The government’s top law officer — attorney general GE Vahanvati — has cautioned Parliament on its proposed move to include the chief justice of India (CJI) in the high-powered panel to be headed by the prime minister to appoint the CBI director.

GE Vahanvati’s opinion to the Rajya Sabha select committee, which examined the Lokpal bill, has been revealed in the documents tabled along with the report in the House.

His views come at a time when the Congress and the BJP are engaged in a bitter political fight over the appointment of Ranjit Sinha as the new chief of the Central Bureau of Investigation (CBI).

The select committee has recommended that the CBI chief should not be appointed by the government and has proposed that a panel headed by the prime minister, with leader of the opposition in the Lok Sabha and the CJI as its members, should make the selection.

In response to a specific query by the select committee members on whether the CJI should be involved in the appointment of the CBI director, Vahanvati said:“If you ask me, I would say no.”

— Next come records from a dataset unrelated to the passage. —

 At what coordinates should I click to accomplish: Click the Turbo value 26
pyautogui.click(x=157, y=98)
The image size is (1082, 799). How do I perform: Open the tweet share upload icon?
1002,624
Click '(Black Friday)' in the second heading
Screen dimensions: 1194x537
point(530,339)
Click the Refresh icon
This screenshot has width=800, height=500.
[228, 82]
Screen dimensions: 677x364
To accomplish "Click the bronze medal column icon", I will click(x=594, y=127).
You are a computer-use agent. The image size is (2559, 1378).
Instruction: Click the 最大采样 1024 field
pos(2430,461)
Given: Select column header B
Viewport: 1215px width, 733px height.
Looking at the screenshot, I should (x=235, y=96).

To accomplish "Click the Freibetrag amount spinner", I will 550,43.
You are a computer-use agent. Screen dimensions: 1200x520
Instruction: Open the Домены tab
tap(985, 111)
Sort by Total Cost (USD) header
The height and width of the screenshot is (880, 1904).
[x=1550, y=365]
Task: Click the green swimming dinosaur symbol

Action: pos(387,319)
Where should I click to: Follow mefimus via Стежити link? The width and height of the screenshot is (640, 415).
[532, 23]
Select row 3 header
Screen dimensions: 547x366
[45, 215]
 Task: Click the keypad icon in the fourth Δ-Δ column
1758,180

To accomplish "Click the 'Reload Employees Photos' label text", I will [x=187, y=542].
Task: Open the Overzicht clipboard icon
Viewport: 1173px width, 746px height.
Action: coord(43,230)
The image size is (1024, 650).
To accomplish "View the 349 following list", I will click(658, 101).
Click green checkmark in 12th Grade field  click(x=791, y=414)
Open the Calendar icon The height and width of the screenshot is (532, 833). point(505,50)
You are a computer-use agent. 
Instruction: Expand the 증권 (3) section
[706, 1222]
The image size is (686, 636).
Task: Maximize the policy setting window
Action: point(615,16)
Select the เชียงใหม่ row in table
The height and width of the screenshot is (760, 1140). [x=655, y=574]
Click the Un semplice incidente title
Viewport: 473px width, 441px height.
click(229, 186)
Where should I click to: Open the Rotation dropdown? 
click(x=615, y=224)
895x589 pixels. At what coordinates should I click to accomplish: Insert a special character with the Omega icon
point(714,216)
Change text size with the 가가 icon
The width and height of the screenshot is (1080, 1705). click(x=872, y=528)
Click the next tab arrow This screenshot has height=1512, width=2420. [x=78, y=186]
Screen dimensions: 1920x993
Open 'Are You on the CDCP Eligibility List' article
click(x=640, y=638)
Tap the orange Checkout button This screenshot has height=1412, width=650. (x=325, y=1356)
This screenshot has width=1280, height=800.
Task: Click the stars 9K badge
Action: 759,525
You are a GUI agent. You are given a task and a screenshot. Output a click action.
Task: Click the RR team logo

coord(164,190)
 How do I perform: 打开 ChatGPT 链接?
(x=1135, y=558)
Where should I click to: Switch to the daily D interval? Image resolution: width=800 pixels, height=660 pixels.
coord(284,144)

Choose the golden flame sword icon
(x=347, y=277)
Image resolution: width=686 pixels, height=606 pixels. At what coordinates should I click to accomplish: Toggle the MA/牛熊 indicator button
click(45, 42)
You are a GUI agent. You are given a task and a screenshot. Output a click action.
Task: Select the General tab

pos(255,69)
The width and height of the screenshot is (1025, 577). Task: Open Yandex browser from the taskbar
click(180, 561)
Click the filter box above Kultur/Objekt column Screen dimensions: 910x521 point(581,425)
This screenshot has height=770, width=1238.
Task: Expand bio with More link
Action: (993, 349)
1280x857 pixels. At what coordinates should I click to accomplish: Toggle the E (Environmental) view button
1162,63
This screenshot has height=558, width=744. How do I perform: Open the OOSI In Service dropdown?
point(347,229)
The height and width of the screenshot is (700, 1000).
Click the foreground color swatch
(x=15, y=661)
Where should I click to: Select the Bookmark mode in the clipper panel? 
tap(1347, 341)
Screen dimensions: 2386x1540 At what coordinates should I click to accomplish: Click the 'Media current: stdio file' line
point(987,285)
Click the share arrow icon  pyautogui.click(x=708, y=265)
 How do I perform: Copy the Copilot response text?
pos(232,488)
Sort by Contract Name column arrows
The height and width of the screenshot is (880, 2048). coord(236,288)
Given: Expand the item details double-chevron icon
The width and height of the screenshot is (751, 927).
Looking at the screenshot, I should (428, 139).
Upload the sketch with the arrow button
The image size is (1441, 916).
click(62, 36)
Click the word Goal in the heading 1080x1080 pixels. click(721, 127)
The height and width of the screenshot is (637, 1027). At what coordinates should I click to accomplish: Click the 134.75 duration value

He also favoured the suggestion of replacing the CJI in the proposed selection panel with the Lokpal chairperson, who was likely to be a retired and not a serving CJI.

“I doubt whether any sitting chief justice of India will agree to be a Lokpal. That is why the option of sitting or retired CJI has been provided for in the bill,” the attorney general said.

The attorney general’s response followed apprehensions by several members of the select panel about a conflicting situation arising in case the CJI was involved in the appointment of the CBI chief, since the Supreme Court being the country’s final court of appeal, might have to adjudicate in matters related to the investigating agency and its director.

Asked by several members about the views of judges getting importance over other members from a non-judicial background in various selection panels, Vahanvati said the principle of majority should be applied in such situations.

“For example, in a collegium (selection panel) where the honorouble CJI or a judge is also a member, they should have a single vote like all other members and not primacy of opinion or dictating the proceedings,” the attorney general said.